Stored data entries:
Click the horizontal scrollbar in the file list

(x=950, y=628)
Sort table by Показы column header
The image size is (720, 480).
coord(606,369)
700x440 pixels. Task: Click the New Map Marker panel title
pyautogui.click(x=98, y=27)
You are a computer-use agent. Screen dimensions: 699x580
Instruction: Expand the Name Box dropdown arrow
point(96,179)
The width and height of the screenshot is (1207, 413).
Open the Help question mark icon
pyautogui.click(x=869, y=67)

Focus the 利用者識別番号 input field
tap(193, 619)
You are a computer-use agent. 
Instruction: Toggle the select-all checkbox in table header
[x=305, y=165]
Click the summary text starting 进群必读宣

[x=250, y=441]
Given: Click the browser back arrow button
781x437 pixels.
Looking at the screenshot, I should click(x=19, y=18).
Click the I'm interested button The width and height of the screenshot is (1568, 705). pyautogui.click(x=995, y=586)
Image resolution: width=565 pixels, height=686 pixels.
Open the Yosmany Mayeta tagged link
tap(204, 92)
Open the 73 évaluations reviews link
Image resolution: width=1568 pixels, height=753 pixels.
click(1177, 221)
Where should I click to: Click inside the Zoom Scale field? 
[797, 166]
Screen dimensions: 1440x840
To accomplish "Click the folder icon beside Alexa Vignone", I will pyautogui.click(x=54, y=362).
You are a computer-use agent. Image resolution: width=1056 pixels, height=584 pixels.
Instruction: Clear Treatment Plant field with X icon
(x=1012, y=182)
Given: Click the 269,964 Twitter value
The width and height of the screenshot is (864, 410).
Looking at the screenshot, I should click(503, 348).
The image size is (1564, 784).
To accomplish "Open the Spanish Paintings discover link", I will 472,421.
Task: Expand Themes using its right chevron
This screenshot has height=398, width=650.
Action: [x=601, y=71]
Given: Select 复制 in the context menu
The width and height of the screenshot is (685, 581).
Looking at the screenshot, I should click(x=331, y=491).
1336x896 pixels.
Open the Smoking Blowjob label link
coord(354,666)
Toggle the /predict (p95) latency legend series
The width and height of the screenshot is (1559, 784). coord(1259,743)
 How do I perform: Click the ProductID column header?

What you should do: Render every line of the material above as a numbered list, leaving out blank lines.

Answer to the task:
1. Click the horizontal scrollbar in the file list
2. (x=950, y=628)
3. Sort table by Показы column header
4. The image size is (720, 480).
5. coord(606,369)
6. 700x440 pixels. Task: Click the New Map Marker panel title
7. pyautogui.click(x=98, y=27)
8. You are a computer-use agent. Screen dimensions: 699x580
9. Instruction: Expand the Name Box dropdown arrow
10. point(96,179)
11. The width and height of the screenshot is (1207, 413).
12. Open the Help question mark icon
13. pyautogui.click(x=869, y=67)
14. Focus the 利用者識別番号 input field
15. tap(193, 619)
16. You are a computer-use agent. 
17. Instruction: Toggle the select-all checkbox in table header
18. [x=305, y=165]
19. Click the summary text starting 进群必读宣
20. [x=250, y=441]
21. Given: Click the browser back arrow button
22. 781x437 pixels.
23. Looking at the screenshot, I should click(x=19, y=18).
24. Click the I'm interested button The width and height of the screenshot is (1568, 705). pyautogui.click(x=995, y=586)
25. Image resolution: width=565 pixels, height=686 pixels.
26. Open the Yosmany Mayeta tagged link
27. tap(204, 92)
28. Open the 73 évaluations reviews link
29. Image resolution: width=1568 pixels, height=753 pixels.
30. click(1177, 221)
31. Where should I click to: Click inside the Zoom Scale field? 
32. [797, 166]
33. Screen dimensions: 1440x840
34. To accomplish "Click the folder icon beside Alexa Vignone", I will pyautogui.click(x=54, y=362).
35. You are a computer-use agent. Image resolution: width=1056 pixels, height=584 pixels.
36. Instruction: Clear Treatment Plant field with X icon
37. (x=1012, y=182)
38. Given: Click the 269,964 Twitter value
39. The width and height of the screenshot is (864, 410).
40. Looking at the screenshot, I should click(503, 348).
41. The image size is (1564, 784).
42. To accomplish "Open the Spanish Paintings discover link", I will 472,421.
43. Task: Expand Themes using its right chevron
44. This screenshot has height=398, width=650.
45. Action: [x=601, y=71]
46. Given: Select 复制 in the context menu
47. The width and height of the screenshot is (685, 581).
48. Looking at the screenshot, I should click(x=331, y=491).
49. 1336x896 pixels.
50. Open the Smoking Blowjob label link
51. coord(354,666)
52. Toggle the /predict (p95) latency legend series
53. The width and height of the screenshot is (1559, 784). coord(1259,743)
54.  How do I perform: Click the ProductID column header?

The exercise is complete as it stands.